> **Work task**
Word for word, retype every line of the data.

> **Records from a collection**
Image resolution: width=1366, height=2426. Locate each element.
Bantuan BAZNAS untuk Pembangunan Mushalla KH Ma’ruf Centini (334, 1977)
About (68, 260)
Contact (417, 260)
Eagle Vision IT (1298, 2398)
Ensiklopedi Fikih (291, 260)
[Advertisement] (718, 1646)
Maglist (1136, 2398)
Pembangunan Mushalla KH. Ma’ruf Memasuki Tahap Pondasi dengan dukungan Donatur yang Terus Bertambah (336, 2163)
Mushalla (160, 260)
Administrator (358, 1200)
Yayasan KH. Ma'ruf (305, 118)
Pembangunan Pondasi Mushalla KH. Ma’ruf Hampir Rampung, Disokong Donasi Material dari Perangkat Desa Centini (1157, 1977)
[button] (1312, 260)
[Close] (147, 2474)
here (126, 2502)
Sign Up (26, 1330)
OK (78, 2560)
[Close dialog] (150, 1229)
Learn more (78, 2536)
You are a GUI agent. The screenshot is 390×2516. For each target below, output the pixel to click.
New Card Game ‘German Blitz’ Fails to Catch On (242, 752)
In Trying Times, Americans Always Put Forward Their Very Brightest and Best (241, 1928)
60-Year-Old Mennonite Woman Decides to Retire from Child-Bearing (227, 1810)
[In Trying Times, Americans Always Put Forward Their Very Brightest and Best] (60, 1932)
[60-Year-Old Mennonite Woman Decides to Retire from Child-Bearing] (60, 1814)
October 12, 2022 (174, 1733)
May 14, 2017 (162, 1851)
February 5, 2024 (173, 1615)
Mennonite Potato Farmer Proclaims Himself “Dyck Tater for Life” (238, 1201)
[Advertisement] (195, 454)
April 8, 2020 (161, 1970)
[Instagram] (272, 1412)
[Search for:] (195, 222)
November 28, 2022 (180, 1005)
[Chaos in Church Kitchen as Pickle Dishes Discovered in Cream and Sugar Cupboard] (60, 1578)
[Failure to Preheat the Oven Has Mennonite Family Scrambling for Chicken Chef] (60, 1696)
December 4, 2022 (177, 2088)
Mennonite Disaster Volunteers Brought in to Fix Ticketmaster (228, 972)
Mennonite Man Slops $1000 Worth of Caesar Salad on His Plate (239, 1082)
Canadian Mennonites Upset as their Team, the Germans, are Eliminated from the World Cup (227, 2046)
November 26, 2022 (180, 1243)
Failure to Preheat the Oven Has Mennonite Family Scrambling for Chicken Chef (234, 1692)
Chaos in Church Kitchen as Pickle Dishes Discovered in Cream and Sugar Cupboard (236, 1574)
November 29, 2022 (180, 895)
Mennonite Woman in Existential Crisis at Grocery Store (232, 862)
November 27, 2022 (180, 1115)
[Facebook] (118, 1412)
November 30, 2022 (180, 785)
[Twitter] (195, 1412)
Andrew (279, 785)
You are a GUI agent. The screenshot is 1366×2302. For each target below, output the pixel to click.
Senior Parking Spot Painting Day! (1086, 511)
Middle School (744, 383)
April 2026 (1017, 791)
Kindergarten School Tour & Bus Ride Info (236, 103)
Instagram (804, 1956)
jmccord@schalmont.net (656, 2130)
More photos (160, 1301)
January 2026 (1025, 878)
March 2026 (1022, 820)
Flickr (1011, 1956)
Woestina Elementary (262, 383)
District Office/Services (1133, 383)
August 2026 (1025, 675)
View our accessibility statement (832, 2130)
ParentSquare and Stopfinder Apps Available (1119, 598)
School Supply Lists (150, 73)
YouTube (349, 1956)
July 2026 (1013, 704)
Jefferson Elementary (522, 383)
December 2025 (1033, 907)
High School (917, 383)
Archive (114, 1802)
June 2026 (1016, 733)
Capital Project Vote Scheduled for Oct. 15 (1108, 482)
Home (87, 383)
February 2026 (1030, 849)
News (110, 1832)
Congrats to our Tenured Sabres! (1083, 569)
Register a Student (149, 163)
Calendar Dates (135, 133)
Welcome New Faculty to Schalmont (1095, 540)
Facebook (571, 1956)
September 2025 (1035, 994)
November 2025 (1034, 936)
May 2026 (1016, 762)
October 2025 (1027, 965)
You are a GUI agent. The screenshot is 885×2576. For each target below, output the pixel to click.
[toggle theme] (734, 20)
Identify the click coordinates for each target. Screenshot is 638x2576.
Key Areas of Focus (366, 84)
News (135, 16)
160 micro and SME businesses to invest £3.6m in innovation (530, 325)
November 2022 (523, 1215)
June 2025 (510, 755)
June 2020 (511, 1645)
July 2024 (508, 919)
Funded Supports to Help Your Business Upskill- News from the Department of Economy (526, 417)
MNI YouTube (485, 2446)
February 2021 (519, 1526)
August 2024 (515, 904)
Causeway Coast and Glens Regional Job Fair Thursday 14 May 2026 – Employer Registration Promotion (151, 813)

> **Result below**
Image resolution: width=1366, height=2426. Locate each element.
Bantuan BAZNAS untuk Pembangunan Mushalla KH Ma’ruf Centini (334, 1977)
About (68, 260)
Contact (417, 260)
Eagle Vision IT (1298, 2398)
Ensiklopedi Fikih (291, 260)
[Advertisement] (718, 1646)
Maglist (1136, 2398)
Pembangunan Mushalla KH. Ma’ruf Memasuki Tahap Pondasi dengan dukungan Donatur yang Terus Bertambah (336, 2163)
Mushalla (160, 260)
Administrator (358, 1200)
Yayasan KH. Ma'ruf (305, 118)
Pembangunan Pondasi Mushalla KH. Ma’ruf Hampir Rampung, Disokong Donasi Material dari Perangkat Desa Centini (1157, 1977)
[button] (1312, 260)
[Close] (147, 2474)
here (126, 2502)
Sign Up (26, 1330)
OK (78, 2560)
[Close dialog] (150, 1229)
Learn more (78, 2536)
You are a GUI agent. The screenshot is 390×2516. For each target below, output the pixel to click.
New Card Game ‘German Blitz’ Fails to Catch On (242, 752)
In Trying Times, Americans Always Put Forward Their Very Brightest and Best (241, 1928)
60-Year-Old Mennonite Woman Decides to Retire from Child-Bearing (227, 1810)
[In Trying Times, Americans Always Put Forward Their Very Brightest and Best] (60, 1932)
[60-Year-Old Mennonite Woman Decides to Retire from Child-Bearing] (60, 1814)
October 12, 2022 (174, 1733)
May 14, 2017 (162, 1851)
February 5, 2024 (173, 1615)
Mennonite Potato Farmer Proclaims Himself “Dyck Tater for Life” (238, 1201)
[Advertisement] (195, 454)
April 8, 2020 (161, 1970)
[Instagram] (272, 1412)
[Search for:] (195, 222)
November 28, 2022 (180, 1005)
[Chaos in Church Kitchen as Pickle Dishes Discovered in Cream and Sugar Cupboard] (60, 1578)
[Failure to Preheat the Oven Has Mennonite Family Scrambling for Chicken Chef] (60, 1696)
December 4, 2022 (177, 2088)
Mennonite Disaster Volunteers Brought in to Fix Ticketmaster (228, 972)
Mennonite Man Slops $1000 Worth of Caesar Salad on His Plate (239, 1082)
Canadian Mennonites Upset as their Team, the Germans, are Eliminated from the World Cup (227, 2046)
November 26, 2022 (180, 1243)
Failure to Preheat the Oven Has Mennonite Family Scrambling for Chicken Chef (234, 1692)
Chaos in Church Kitchen as Pickle Dishes Discovered in Cream and Sugar Cupboard (236, 1574)
November 29, 2022 (180, 895)
Mennonite Woman in Existential Crisis at Grocery Store (232, 862)
November 27, 2022 (180, 1115)
[Facebook] (118, 1412)
November 30, 2022 (180, 785)
[Twitter] (195, 1412)
Andrew (279, 785)
You are a GUI agent. The screenshot is 1366×2302. For each target below, output the pixel to click.
Senior Parking Spot Painting Day! (1086, 511)
Middle School (744, 383)
April 2026 (1017, 791)
Kindergarten School Tour & Bus Ride Info (236, 103)
Instagram (804, 1956)
jmccord@schalmont.net (656, 2130)
More photos (160, 1301)
January 2026 (1025, 878)
March 2026 (1022, 820)
Flickr (1011, 1956)
Woestina Elementary (262, 383)
District Office/Services (1133, 383)
August 2026 (1025, 675)
View our accessibility statement (832, 2130)
ParentSquare and Stopfinder Apps Available (1119, 598)
School Supply Lists (150, 73)
YouTube (349, 1956)
July 2026 (1013, 704)
Jefferson Elementary (522, 383)
December 2025 (1033, 907)
High School (917, 383)
Archive (114, 1802)
June 2026 (1016, 733)
Capital Project Vote Scheduled for Oct. 15 (1108, 482)
Home (87, 383)
February 2026 (1030, 849)
News (110, 1832)
Congrats to our Tenured Sabres! (1083, 569)
Register a Student (149, 163)
Calendar Dates (135, 133)
Welcome New Faculty to Schalmont (1095, 540)
Facebook (571, 1956)
September 2025 (1035, 994)
November 2025 (1034, 936)
May 2026 (1016, 762)
October 2025 (1027, 965)
You are a GUI agent. The screenshot is 885×2576. For each target below, output the pixel to click.
[toggle theme] (734, 20)
Identify the click coordinates for each target. Screenshot is 638x2576.
Key Areas of Focus (366, 84)
News (135, 16)
160 micro and SME businesses to invest £3.6m in innovation (530, 325)
November 2022 (523, 1215)
June 2025 (510, 755)
June 2020 (511, 1645)
July 2024 (508, 919)
Funded Supports to Help Your Business Upskill- News from the Department of Economy (526, 417)
MNI YouTube (485, 2446)
February 2021 (519, 1526)
August 2024 (515, 904)
Causeway Coast and Glens Regional Job Fair Thursday 14 May 2026 – Employer Registration Promotion (151, 813)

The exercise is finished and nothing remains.